WORK ORDER>
The entries below are to be copied exactly, with nothing left out.

SOURCE MATERIAL>
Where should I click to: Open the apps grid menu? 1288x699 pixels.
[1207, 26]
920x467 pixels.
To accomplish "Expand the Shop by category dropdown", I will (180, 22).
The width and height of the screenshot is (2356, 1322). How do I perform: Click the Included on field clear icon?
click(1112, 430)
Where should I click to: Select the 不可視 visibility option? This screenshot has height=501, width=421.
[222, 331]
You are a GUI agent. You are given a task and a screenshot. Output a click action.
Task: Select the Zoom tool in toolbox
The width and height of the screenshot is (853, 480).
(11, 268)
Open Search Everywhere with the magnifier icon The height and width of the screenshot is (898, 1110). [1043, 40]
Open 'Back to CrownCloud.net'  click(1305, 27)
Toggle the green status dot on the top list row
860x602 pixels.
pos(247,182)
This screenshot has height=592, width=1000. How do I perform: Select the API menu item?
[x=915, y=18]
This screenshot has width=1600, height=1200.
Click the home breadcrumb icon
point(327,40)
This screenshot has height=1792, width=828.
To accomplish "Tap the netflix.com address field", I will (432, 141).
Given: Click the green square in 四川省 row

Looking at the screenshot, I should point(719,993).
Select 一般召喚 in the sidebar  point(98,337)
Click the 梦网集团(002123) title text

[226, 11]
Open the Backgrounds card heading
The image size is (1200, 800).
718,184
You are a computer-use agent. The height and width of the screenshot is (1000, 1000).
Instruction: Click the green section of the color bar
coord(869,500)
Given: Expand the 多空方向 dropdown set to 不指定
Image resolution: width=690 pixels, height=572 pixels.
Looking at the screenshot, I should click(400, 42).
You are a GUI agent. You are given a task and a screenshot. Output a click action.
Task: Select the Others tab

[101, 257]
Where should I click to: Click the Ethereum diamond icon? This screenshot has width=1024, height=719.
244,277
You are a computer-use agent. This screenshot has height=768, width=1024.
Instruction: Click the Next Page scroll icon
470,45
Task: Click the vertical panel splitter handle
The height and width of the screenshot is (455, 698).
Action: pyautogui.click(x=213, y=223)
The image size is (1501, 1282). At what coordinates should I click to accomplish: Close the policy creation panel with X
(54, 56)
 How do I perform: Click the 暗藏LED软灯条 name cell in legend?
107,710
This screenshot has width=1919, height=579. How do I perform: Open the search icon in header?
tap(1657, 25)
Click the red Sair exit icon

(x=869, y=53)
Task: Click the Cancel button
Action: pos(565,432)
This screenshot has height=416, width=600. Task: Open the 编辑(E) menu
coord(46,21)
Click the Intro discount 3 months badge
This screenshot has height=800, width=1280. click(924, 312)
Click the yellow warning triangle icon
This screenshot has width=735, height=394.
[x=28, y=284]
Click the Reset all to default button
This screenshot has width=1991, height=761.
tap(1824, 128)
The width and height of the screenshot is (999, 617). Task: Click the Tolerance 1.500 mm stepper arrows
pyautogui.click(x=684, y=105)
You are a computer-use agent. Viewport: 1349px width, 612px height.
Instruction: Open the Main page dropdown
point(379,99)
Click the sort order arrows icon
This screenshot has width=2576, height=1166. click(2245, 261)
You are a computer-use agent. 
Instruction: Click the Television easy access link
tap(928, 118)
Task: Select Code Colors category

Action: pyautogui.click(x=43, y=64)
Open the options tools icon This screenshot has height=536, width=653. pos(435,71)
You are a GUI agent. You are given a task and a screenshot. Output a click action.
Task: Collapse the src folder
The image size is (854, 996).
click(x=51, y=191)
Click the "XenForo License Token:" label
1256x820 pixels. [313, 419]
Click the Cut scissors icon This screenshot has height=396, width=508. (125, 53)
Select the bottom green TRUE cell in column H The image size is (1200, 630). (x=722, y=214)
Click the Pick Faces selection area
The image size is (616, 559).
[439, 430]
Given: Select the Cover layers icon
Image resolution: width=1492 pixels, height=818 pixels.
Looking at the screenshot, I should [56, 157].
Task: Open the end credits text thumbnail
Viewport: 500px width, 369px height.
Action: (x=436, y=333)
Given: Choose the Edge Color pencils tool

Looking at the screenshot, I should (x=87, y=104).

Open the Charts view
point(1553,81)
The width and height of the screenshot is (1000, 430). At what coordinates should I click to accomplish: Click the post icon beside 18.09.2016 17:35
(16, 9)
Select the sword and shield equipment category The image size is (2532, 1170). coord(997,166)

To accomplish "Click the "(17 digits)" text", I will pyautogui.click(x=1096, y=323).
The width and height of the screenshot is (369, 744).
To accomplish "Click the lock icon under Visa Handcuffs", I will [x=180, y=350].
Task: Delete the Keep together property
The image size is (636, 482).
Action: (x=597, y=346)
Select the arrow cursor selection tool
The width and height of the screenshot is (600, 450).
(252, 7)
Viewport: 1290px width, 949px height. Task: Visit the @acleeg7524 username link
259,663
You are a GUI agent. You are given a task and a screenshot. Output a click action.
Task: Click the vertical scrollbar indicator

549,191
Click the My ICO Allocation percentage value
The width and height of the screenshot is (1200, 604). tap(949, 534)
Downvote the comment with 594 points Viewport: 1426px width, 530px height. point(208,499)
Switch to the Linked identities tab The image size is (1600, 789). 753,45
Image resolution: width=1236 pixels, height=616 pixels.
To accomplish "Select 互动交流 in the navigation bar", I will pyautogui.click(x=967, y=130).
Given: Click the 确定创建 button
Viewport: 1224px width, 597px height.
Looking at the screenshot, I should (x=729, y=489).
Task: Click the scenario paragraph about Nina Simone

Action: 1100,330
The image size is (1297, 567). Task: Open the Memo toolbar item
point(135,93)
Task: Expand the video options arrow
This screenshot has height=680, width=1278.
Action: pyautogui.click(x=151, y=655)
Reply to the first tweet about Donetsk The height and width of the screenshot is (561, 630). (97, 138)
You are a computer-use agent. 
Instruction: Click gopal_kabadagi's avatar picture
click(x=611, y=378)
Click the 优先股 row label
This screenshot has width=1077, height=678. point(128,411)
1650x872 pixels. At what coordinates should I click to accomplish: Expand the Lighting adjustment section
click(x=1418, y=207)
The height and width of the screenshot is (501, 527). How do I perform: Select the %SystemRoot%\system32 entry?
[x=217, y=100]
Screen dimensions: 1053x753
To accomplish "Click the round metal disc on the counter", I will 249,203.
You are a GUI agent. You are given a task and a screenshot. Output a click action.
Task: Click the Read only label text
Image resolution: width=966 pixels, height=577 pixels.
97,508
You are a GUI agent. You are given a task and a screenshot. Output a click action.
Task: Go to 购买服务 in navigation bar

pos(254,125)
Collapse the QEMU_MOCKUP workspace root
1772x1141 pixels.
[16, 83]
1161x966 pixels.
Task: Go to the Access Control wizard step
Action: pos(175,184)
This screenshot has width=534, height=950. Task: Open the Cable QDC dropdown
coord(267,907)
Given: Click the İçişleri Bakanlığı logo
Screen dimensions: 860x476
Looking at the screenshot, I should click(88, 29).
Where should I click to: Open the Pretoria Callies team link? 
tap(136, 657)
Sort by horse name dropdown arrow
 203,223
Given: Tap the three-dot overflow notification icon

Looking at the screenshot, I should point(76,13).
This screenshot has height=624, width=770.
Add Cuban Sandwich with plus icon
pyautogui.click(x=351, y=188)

TASK RESPONSE>
Where should I click to: Open the apps grid menu? 1288x699 pixels.
[1207, 26]
920x467 pixels.
To accomplish "Expand the Shop by category dropdown", I will (180, 22).
The width and height of the screenshot is (2356, 1322). How do I perform: Click the Included on field clear icon?
click(1112, 430)
Where should I click to: Select the 不可視 visibility option? This screenshot has height=501, width=421.
[222, 331]
You are a GUI agent. You are given a task and a screenshot. Output a click action.
Task: Select the Zoom tool in toolbox
The width and height of the screenshot is (853, 480).
(11, 268)
Open Search Everywhere with the magnifier icon The height and width of the screenshot is (898, 1110). [1043, 40]
Open 'Back to CrownCloud.net'  click(1305, 27)
Toggle the green status dot on the top list row
860x602 pixels.
pos(247,182)
This screenshot has height=592, width=1000. How do I perform: Select the API menu item?
[x=915, y=18]
This screenshot has width=1600, height=1200.
Click the home breadcrumb icon
point(327,40)
This screenshot has height=1792, width=828.
To accomplish "Tap the netflix.com address field", I will (432, 141).
Given: Click the green square in 四川省 row

Looking at the screenshot, I should point(719,993).
Select 一般召喚 in the sidebar  point(98,337)
Click the 梦网集团(002123) title text

[226, 11]
Open the Backgrounds card heading
The image size is (1200, 800).
718,184
You are a computer-use agent. The height and width of the screenshot is (1000, 1000).
Instruction: Click the green section of the color bar
coord(869,500)
Given: Expand the 多空方向 dropdown set to 不指定
Image resolution: width=690 pixels, height=572 pixels.
Looking at the screenshot, I should click(400, 42).
You are a GUI agent. You are given a task and a screenshot. Output a click action.
Task: Select the Others tab

[101, 257]
Where should I click to: Click the Ethereum diamond icon? This screenshot has width=1024, height=719.
244,277
You are a computer-use agent. This screenshot has height=768, width=1024.
Instruction: Click the Next Page scroll icon
470,45
Task: Click the vertical panel splitter handle
The height and width of the screenshot is (455, 698).
Action: pyautogui.click(x=213, y=223)
The image size is (1501, 1282). At what coordinates should I click to accomplish: Close the policy creation panel with X
(54, 56)
 How do I perform: Click the 暗藏LED软灯条 name cell in legend?
107,710
This screenshot has width=1919, height=579. How do I perform: Open the search icon in header?
tap(1657, 25)
Click the red Sair exit icon

(x=869, y=53)
Task: Click the Cancel button
Action: pos(565,432)
This screenshot has height=416, width=600. Task: Open the 编辑(E) menu
coord(46,21)
Click the Intro discount 3 months badge
This screenshot has height=800, width=1280. click(924, 312)
Click the yellow warning triangle icon
This screenshot has width=735, height=394.
[x=28, y=284]
Click the Reset all to default button
This screenshot has width=1991, height=761.
tap(1824, 128)
The width and height of the screenshot is (999, 617). Task: Click the Tolerance 1.500 mm stepper arrows
pyautogui.click(x=684, y=105)
You are a computer-use agent. Viewport: 1349px width, 612px height.
Instruction: Open the Main page dropdown
point(379,99)
Click the sort order arrows icon
This screenshot has width=2576, height=1166. click(2245, 261)
You are a computer-use agent. 
Instruction: Click the Television easy access link
tap(928, 118)
Task: Select Code Colors category

Action: pyautogui.click(x=43, y=64)
Open the options tools icon This screenshot has height=536, width=653. pos(435,71)
You are a GUI agent. You are given a task and a screenshot. Output a click action.
Task: Collapse the src folder
The image size is (854, 996).
click(x=51, y=191)
Click the "XenForo License Token:" label
1256x820 pixels. [313, 419]
Click the Cut scissors icon This screenshot has height=396, width=508. (125, 53)
Select the bottom green TRUE cell in column H The image size is (1200, 630). (x=722, y=214)
Click the Pick Faces selection area
The image size is (616, 559).
[439, 430]
Given: Select the Cover layers icon
Image resolution: width=1492 pixels, height=818 pixels.
Looking at the screenshot, I should [56, 157].
Task: Open the end credits text thumbnail
Viewport: 500px width, 369px height.
Action: (x=436, y=333)
Given: Choose the Edge Color pencils tool

Looking at the screenshot, I should (x=87, y=104).

Open the Charts view
point(1553,81)
The width and height of the screenshot is (1000, 430). At what coordinates should I click to accomplish: Click the post icon beside 18.09.2016 17:35
(16, 9)
Select the sword and shield equipment category The image size is (2532, 1170). coord(997,166)

To accomplish "Click the "(17 digits)" text", I will pyautogui.click(x=1096, y=323).
The width and height of the screenshot is (369, 744).
To accomplish "Click the lock icon under Visa Handcuffs", I will [x=180, y=350].
Task: Delete the Keep together property
The image size is (636, 482).
Action: (x=597, y=346)
Select the arrow cursor selection tool
The width and height of the screenshot is (600, 450).
(252, 7)
Viewport: 1290px width, 949px height. Task: Visit the @acleeg7524 username link
259,663
You are a GUI agent. You are given a task and a screenshot. Output a click action.
Task: Click the vertical scrollbar indicator

549,191
Click the My ICO Allocation percentage value
The width and height of the screenshot is (1200, 604). tap(949, 534)
Downvote the comment with 594 points Viewport: 1426px width, 530px height. point(208,499)
Switch to the Linked identities tab The image size is (1600, 789). 753,45
Image resolution: width=1236 pixels, height=616 pixels.
To accomplish "Select 互动交流 in the navigation bar", I will pyautogui.click(x=967, y=130).
Given: Click the 确定创建 button
Viewport: 1224px width, 597px height.
Looking at the screenshot, I should (x=729, y=489).
Task: Click the scenario paragraph about Nina Simone

Action: 1100,330
The image size is (1297, 567). Task: Open the Memo toolbar item
point(135,93)
Task: Expand the video options arrow
This screenshot has height=680, width=1278.
Action: pyautogui.click(x=151, y=655)
Reply to the first tweet about Donetsk The height and width of the screenshot is (561, 630). (97, 138)
You are a computer-use agent. 
Instruction: Click gopal_kabadagi's avatar picture
click(x=611, y=378)
Click the 优先股 row label
This screenshot has width=1077, height=678. point(128,411)
1650x872 pixels. At what coordinates should I click to accomplish: Expand the Lighting adjustment section
click(x=1418, y=207)
The height and width of the screenshot is (501, 527). How do I perform: Select the %SystemRoot%\system32 entry?
[x=217, y=100]
Screen dimensions: 1053x753
To accomplish "Click the round metal disc on the counter", I will 249,203.
You are a GUI agent. You are given a task and a screenshot. Output a click action.
Task: Click the Read only label text
Image resolution: width=966 pixels, height=577 pixels.
97,508
You are a GUI agent. You are given a task and a screenshot. Output a click action.
Task: Go to 购买服务 in navigation bar

pos(254,125)
Collapse the QEMU_MOCKUP workspace root
1772x1141 pixels.
[16, 83]
1161x966 pixels.
Task: Go to the Access Control wizard step
Action: pos(175,184)
This screenshot has width=534, height=950. Task: Open the Cable QDC dropdown
coord(267,907)
Given: Click the İçişleri Bakanlığı logo
Screen dimensions: 860x476
Looking at the screenshot, I should click(88, 29).
Where should I click to: Open the Pretoria Callies team link? 
tap(136, 657)
Sort by horse name dropdown arrow
 203,223
Given: Tap the three-dot overflow notification icon

Looking at the screenshot, I should point(76,13).
This screenshot has height=624, width=770.
Add Cuban Sandwich with plus icon
pyautogui.click(x=351, y=188)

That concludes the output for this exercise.